Business regulation is mostly favourable to entrepreneurial activities. Starting a business is easy and inexpensive, but with a high rate of minimum paid-in capital. This procedure was recently improved by introducing court registration at the one stop shop. Obtaining a construction permit is a long process, but it incurs very few actual monetary costs, while getting electricity could be more expedient. Compliance with tax rules is burdensome, requiring long working hours. However, recent introduction of electronic filing for VAT is expected to alleviate some of the problems. Inefficient government bureaucracy, corruption and restrictive labour regulations are cited as the biggest obstacles to a better business regulatory environment. Labour regulation has lately been under revision.

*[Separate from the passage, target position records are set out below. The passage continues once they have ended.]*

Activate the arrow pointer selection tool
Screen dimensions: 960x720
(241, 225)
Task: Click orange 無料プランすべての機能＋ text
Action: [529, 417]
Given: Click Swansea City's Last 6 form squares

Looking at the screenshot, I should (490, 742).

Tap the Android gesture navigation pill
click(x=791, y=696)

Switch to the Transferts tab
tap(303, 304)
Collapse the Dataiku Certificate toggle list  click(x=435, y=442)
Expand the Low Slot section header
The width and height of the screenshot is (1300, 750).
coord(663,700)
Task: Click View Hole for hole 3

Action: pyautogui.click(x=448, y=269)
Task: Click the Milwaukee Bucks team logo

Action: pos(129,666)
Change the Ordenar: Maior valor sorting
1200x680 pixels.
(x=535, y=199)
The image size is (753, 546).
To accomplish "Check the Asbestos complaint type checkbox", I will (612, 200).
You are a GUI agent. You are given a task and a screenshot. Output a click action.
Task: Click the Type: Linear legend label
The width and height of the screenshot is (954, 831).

Major changes were made in 2015, with last amendments put in force at the beginning of 2016. Changes from the previous year are concerning work through an employment agency, posing restrictions on some of the current practices. The latest changes put forward an indexation measure for the minimum wages, which now have to follow the level of wages in the economy. Although labor regulation is mostly flexible, there is still much rigidity. Fixed term contracts are restricted to the duration of only 24 months. Working hours are flexible, with the maximum number of work days a week being 6, but the total number of overtime hours is limited to 400 a year. Reassignment obligations in case of redundancy, as well as trade union notifications, pose obstacles in case of firing of redundancy workers. Notice periods, as well as severance pay, rise with the years in tenure, favouring more seasoned workers, but anyway they are not significantly long or high.
Freedom to trade is mostly respected in Slovakia. As for all small and open economies, international trade is very important, connecting Slovakia with the rest of the world via production specialization. Slovakia is the most open-to-trade country among the new post-2004 EU members, with the highest share of exports in its GDP. As an EU member state, Slovakia implements the EU common trade policy. Therefore, tariffs are low, with the average mean tariff rate of 5.3%. Tariffs are mostly focusing on the agricultural sector. However, non-trade barriers remain, such as in the field of necessary product certification and standardization. Geographical location of Slovakia is on several major trade routes, so it is an important transit country. Good quality of public transport infrastructure is
important to free trade, allowing for time- and cost-efficient transport. However, port facilities on the Danube and overall infrastructure in eastern parts of the country are not satisfactory. Obtaining residence and work permits, although with procedure similar to other EU countries, is often considered as burdensome and time consuming, but this does not apply to EU nationals.